INFORMATION PROVIDED
____
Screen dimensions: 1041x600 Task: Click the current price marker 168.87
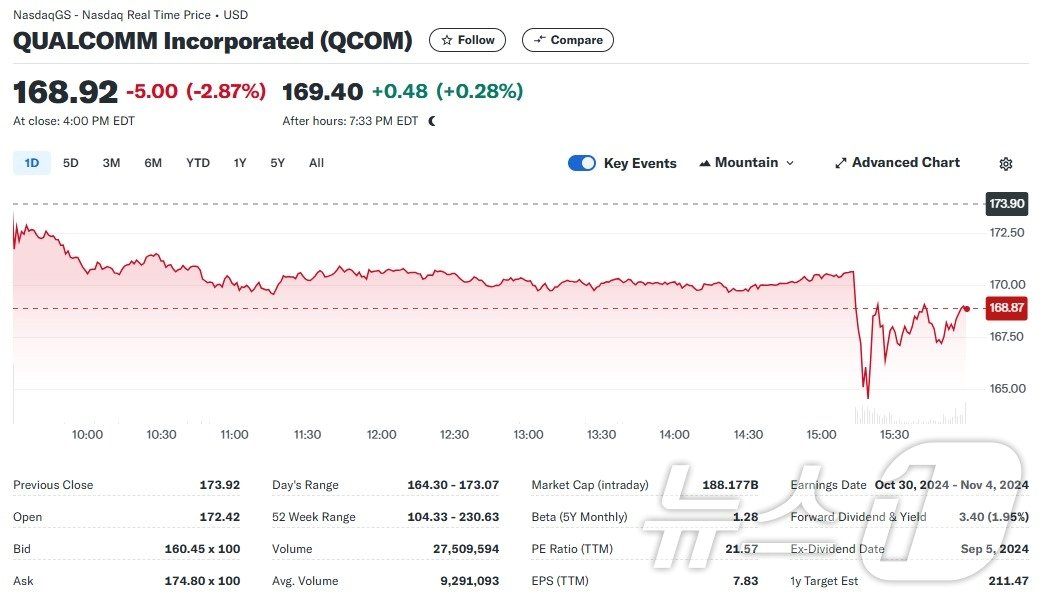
____
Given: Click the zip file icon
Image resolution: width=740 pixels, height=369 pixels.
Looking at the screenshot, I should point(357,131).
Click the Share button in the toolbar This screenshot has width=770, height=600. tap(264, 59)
____
WHAT YOU ARE ASKED TO DO
In the material above, transcribe exactly the lines beginning at the one with "Given: Click the zip file icon" and ending at the one with "Click the Share", both included.

RESULT FOR THIS TASK
Given: Click the zip file icon
Image resolution: width=740 pixels, height=369 pixels.
Looking at the screenshot, I should point(357,131).
Click the Share button in the toolbar This screenshot has width=770, height=600. tap(264, 59)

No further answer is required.